Given exercise:
Render every line of the records below as a JSON list of strings, one string per line, leaving out blank lines.

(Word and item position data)
* * *

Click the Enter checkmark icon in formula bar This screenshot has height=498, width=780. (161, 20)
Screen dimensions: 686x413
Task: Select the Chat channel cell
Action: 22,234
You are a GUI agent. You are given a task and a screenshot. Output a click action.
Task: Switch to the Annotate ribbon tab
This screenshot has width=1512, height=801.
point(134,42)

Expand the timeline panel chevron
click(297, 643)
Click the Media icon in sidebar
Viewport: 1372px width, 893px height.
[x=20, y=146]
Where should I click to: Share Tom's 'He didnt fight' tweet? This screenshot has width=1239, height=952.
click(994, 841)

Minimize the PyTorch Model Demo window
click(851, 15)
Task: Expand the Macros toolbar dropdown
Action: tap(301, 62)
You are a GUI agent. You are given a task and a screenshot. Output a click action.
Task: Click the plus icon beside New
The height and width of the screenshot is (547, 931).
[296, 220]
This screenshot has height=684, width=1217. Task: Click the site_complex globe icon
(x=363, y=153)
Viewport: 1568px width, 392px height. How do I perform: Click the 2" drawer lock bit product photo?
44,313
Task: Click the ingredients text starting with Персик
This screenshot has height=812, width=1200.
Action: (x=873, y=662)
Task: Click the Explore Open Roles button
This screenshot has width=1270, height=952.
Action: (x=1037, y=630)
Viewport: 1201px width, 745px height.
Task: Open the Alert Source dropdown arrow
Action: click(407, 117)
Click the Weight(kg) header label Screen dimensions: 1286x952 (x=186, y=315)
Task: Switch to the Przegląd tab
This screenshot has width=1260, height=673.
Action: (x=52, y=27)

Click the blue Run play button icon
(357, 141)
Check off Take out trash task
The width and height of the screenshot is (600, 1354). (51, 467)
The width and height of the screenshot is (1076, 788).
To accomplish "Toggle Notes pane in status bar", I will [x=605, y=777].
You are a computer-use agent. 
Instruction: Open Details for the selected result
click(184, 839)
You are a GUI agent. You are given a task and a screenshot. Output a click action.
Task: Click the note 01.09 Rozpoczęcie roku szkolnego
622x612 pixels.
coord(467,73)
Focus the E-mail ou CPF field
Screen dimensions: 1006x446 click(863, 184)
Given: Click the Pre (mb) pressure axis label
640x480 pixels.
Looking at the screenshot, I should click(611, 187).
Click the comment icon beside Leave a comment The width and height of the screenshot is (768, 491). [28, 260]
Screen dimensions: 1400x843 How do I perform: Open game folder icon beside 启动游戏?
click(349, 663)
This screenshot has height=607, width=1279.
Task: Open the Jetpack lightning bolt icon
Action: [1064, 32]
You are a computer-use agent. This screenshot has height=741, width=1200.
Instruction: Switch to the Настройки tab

* * *

Task answer:
[
  "Click the Enter checkmark icon in formula bar This screenshot has height=498, width=780. (161, 20)",
  "Screen dimensions: 686x413",
  "Task: Select the Chat channel cell",
  "Action: 22,234",
  "You are a GUI agent. You are given a task and a screenshot. Output a click action.",
  "Task: Switch to the Annotate ribbon tab",
  "This screenshot has width=1512, height=801.",
  "point(134,42)",
  "Expand the timeline panel chevron",
  "click(297, 643)",
  "Click the Media icon in sidebar",
  "Viewport: 1372px width, 893px height.",
  "[x=20, y=146]",
  "Where should I click to: Share Tom's 'He didnt fight' tweet? This screenshot has width=1239, height=952.",
  "click(994, 841)",
  "Minimize the PyTorch Model Demo window",
  "click(851, 15)",
  "Task: Expand the Macros toolbar dropdown",
  "Action: tap(301, 62)",
  "You are a GUI agent. You are given a task and a screenshot. Output a click action.",
  "Task: Click the plus icon beside New",
  "The height and width of the screenshot is (547, 931).",
  "[296, 220]",
  "This screenshot has height=684, width=1217. Task: Click the site_complex globe icon",
  "(x=363, y=153)",
  "Viewport: 1568px width, 392px height. How do I perform: Click the 2\" drawer lock bit product photo?",
  "44,313",
  "Task: Click the ingredients text starting with Персик",
  "This screenshot has height=812, width=1200.",
  "Action: (x=873, y=662)",
  "Task: Click the Explore Open Roles button",
  "This screenshot has width=1270, height=952.",
  "Action: (x=1037, y=630)",
  "Viewport: 1201px width, 745px height.",
  "Task: Open the Alert Source dropdown arrow",
  "Action: click(407, 117)",
  "Click the Weight(kg) header label Screen dimensions: 1286x952 (x=186, y=315)",
  "Task: Switch to the Przegląd tab",
  "This screenshot has width=1260, height=673.",
  "Action: (x=52, y=27)",
  "Click the blue Run play button icon",
  "(357, 141)",
  "Check off Take out trash task",
  "The width and height of the screenshot is (600, 1354). (51, 467)",
  "The width and height of the screenshot is (1076, 788).",
  "To accomplish \"Toggle Notes pane in status bar\", I will [x=605, y=777].",
  "You are a computer-use agent. ",
  "Instruction: Open Details for the selected result",
  "click(184, 839)",
  "You are a GUI agent. You are given a task and a screenshot. Output a click action.",
  "Task: Click the note 01.09 Rozpoczęcie roku szkolnego",
  "622x612 pixels.",
  "coord(467,73)",
  "Focus the E-mail ou CPF field",
  "Screen dimensions: 1006x446 click(863, 184)",
  "Given: Click the Pre (mb) pressure axis label",
  "640x480 pixels.",
  "Looking at the screenshot, I should click(611, 187).",
  "Click the comment icon beside Leave a comment The width and height of the screenshot is (768, 491). [28, 260]",
  "Screen dimensions: 1400x843 How do I perform: Open game folder icon beside 启动游戏?",
  "click(349, 663)",
  "This screenshot has height=607, width=1279.",
  "Task: Open the Jetpack lightning bolt icon",
  "Action: [1064, 32]",
  "You are a computer-use agent. This screenshot has height=741, width=1200.",
  "Instruction: Switch to the Настройки tab"
]